Set out below is a summary of the key terms of CPS II. This information should be read in conjunction with the Terms of Issue.

Issuer

St.George Bank Limited (ABN 92 055 513 070).

Security

Converting Preference Shares II (CPS II). CPS II are non-cumulative unsecured converting preference shares in the capital of St.George. CPS II are similar but not identical to the CPS issued by St.George in December 2006.

Face Value

$100 per CPS II.

Term

CPS II do not have a fixed redemption date. However, CPS II are expected to convert into Ordinary Shares on 20 August 2013 provided that both of the Mandatory Conversion Conditions are satisfied.

Floating rate franked

Dividends are preferred, non-cumulative, based on a floating rate and expected to be fully franked and accordingly Holders are expected to receive cash Dividends and franking credits.

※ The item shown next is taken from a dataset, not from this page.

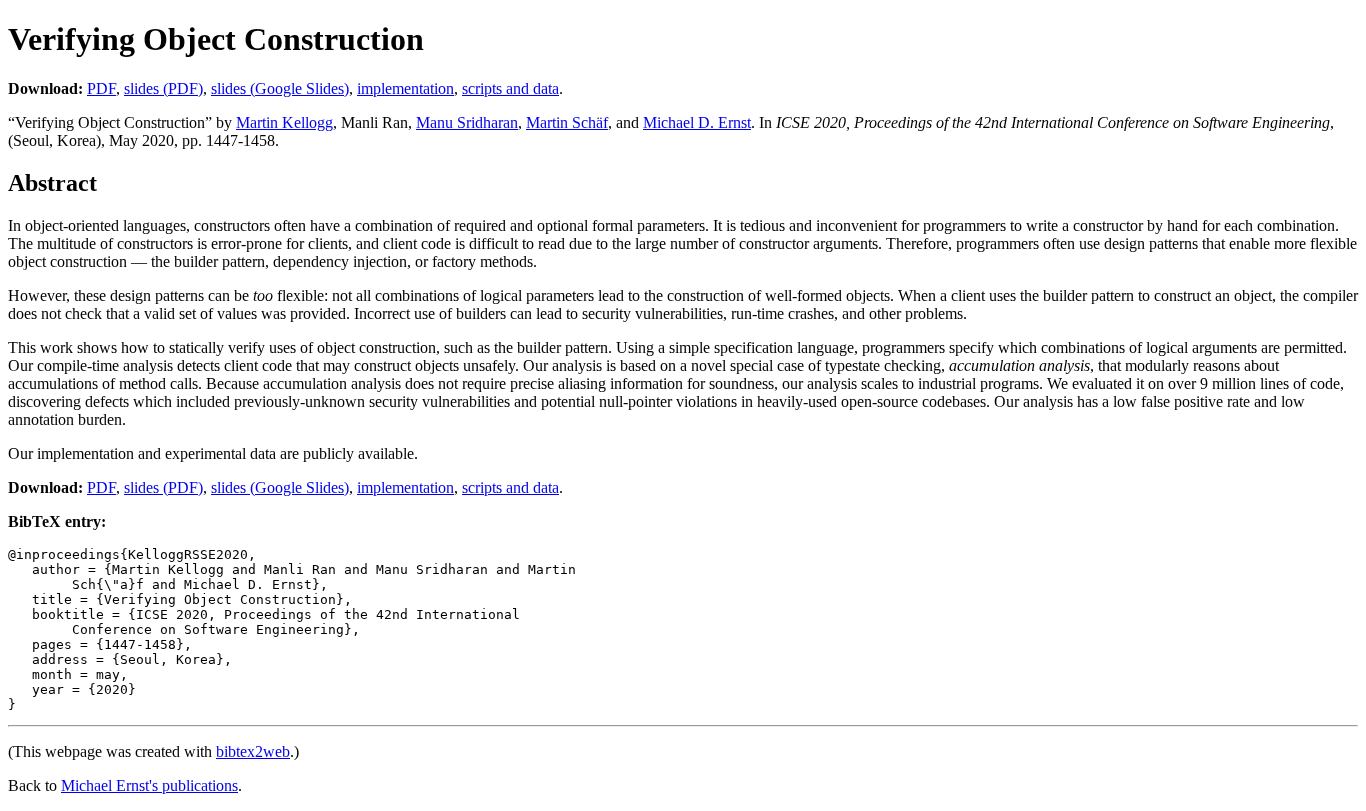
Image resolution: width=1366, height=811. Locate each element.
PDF (101, 88)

Dividends are scheduled to be paid at the end of each quarterly Dividend Period—subject to the Payment Tests.

Dividend Rate

The Dividend Rate for each quarterly Dividend will be calculated using the following formula:

Dividend Rate = (Bank Bill Swap Rate + Margin) x (1 – Tax Rate)
where:
Bank Bill Swap Rate is:

  • for the first Dividend to be paid on 20 February 2008—the Bank Bill Swap Rate applying on the Issue Date; and
  • for all subsequent Dividend Periods—the Bank Bill Swap Rate applying on the first Business Day of the relevant Dividend Period;

Margin is 1.60% per annum—the Margin was determined under the Bookbuild; and
Tax Rate is the Australian corporate tax rate applicable to St.George’s franking account as at the Issue Date—30% at the date of this Prospectus (expressed as a decimal in the formula, being 0.30).

Dividend Payment Dates

In each year that CPS II are on issue, Dividends are scheduled to be paid at the end of each quarterly Dividend Period on 20 February, 20 May, 20 August and 20 November. The first Dividend Payment Date is scheduled to be 20 February 2008.
If any of these dates are not Business Days, then payment will be made the next Business Day.

Franking

St.George expects Dividends to be fully franked. If a Dividend is unfranked or partially franked, then the Dividend will be increased to fully compensate for the unfranked component. If the Australian corporate tax rate that applies to St.George’s franking account differs from the Tax Rate on a Dividend Payment Date, then the Dividend will be adjusted downwards or upwards accordingly.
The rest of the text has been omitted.